§ **Requirement**
Decide whether each statement below agrees with the passage about the doctors' contract, answering yes or no and quoting the deciding words: 1. The government says a lack of doctors at weekends leads to 6000 deaths per year. 2. A doctor starting the next stage of training after the new deal comes in will have their pay protected. 3. The government's claim rests on a paper published in the Lancet.

§ **Document passage**
****************************************
Furthermore, what if a doctor has completed one block of their training (e.g. a two year  “foundation job”) and is applying for the next stage in their training and expecting to earn more but the new deal gives them a less? Will they have their pay guaranteed to be what it was? No. That pay will not be protected, as the doctor was not “already in that job” when the deal came in, instead they were only about to start it. And what about medical students, our doctors of the future, who may be expecting to start on a certain figure when they qualify – indeed they too will get a cut, as they will not already be in post when the changes come in.

Truly this contract is going to over stretch doctors and compromise patient safety. It is going to see doctors working more hours and earning less, which is fundamentally unfair. It is going to push doctors out the NHS and out of medicine, causing our health service to fall apart – although perhaps this is the overall goal? This 11th hour action from Jeremy Hunt to doctors does not represent a good deal for them, patients or the NHS – it is spin and nonsense and we owe it to ourselves and our health service to oppose it and instead support our healthcare givers.

Addendum 2

It is important to also discuss the government’s reasoning behind all these changes.

The reason the government want to change the contract, they say, is that they want a contract which will allow them to make doctors spend more weekends at work for no extra cost. This is based on their claims that weekend in-patient care is currently inadequate and this is in turn due to a lack of doctors in hospital at the weekend.

The government claim that a lack of doctors at weekends leads to 6000 deaths per year. By removing the current safeguards on doctors’ hours, they will be able to make doctors work more out of hours shifts – increasing doctor numbers at the weekend and, they claim, saving 6000 lives per year.

But where does this figure come from?

Certainly, expanded weekend services is, undoubtedly, a fine idea. To be able to see a GP easily at a Saturday would undoubtedly be really convenient for a lot of people. To have elective clinics running on a Sunday would really cut down on waiting times, which would also be great for everyone.

However, rather than just being a “nice idea” is a 7-day elective NHS actually something we need? Is it something we have to introduce to save lives? The government claim it is – their claim is based on the results from a paper published by Freemantle et al in the BMJ.
****************************************
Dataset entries
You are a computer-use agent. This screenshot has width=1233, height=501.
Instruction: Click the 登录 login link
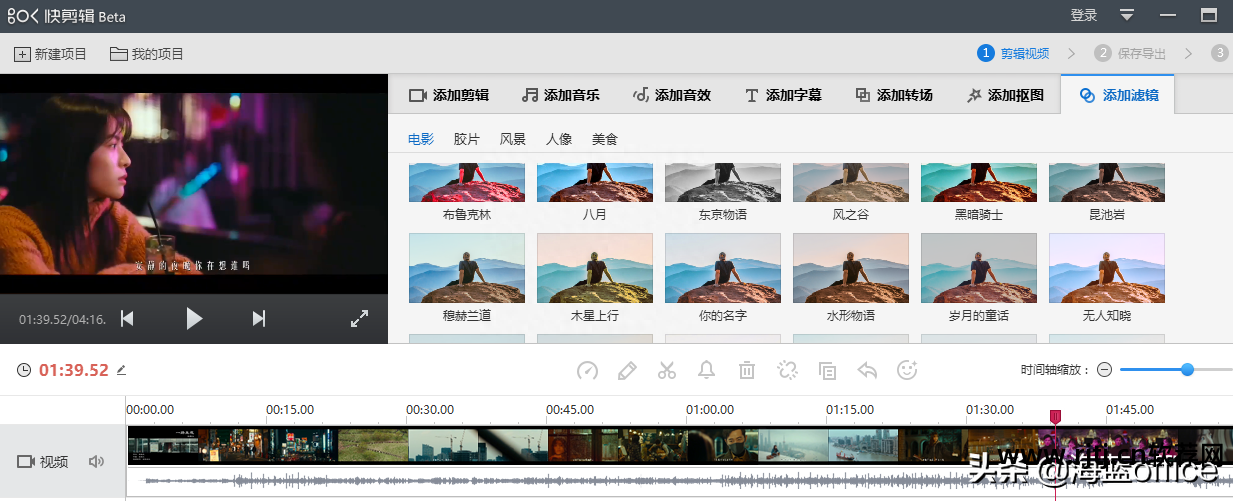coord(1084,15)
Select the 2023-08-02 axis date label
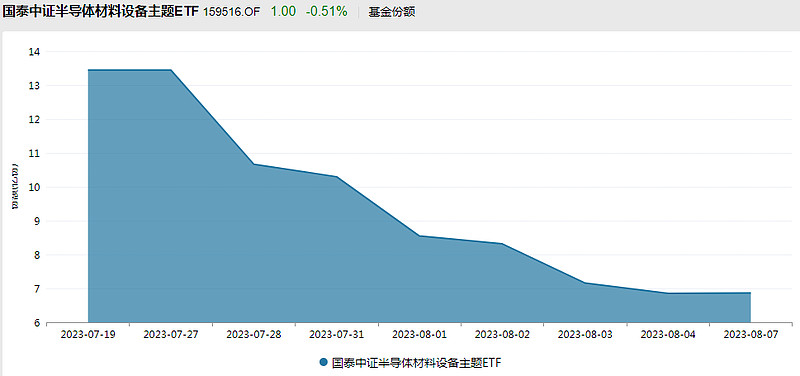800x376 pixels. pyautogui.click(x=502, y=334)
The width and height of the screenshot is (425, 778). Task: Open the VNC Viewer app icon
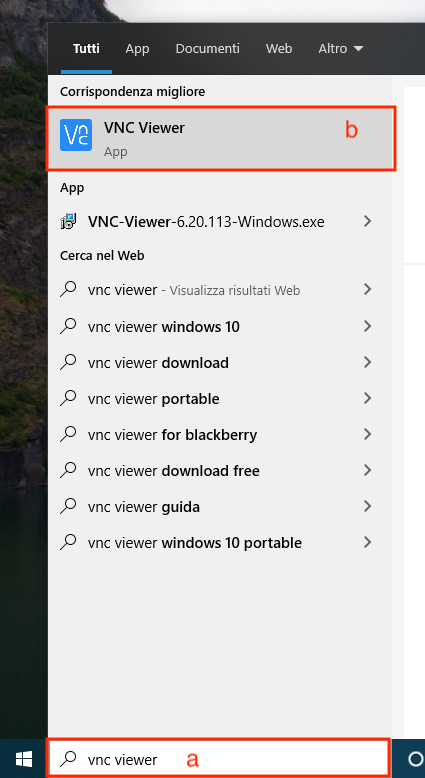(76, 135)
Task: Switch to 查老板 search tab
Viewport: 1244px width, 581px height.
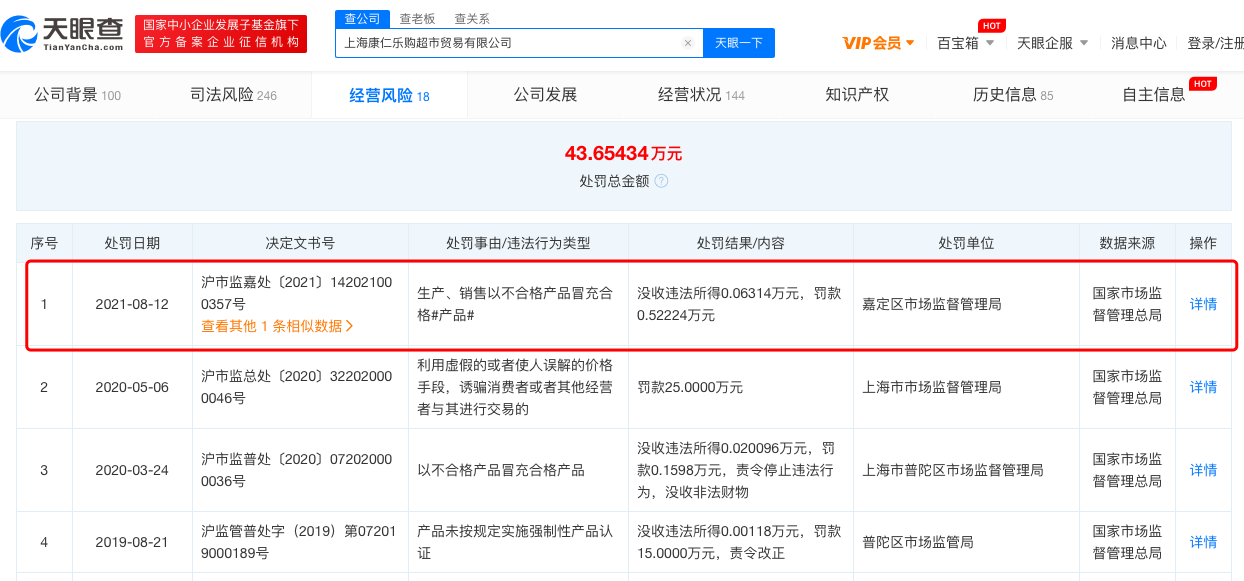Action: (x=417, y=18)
****************************************
§ **Expected answer**
1. Yes: "The government claim that a lack of doctors at weekends leads to 6000 deaths per year."
2. No: "That pay will not be protected, as the doctor was not “already in that job” when the deal came in"
3. No: "their claim is based on the results from a paper published by Freemantle et al in the BMJ."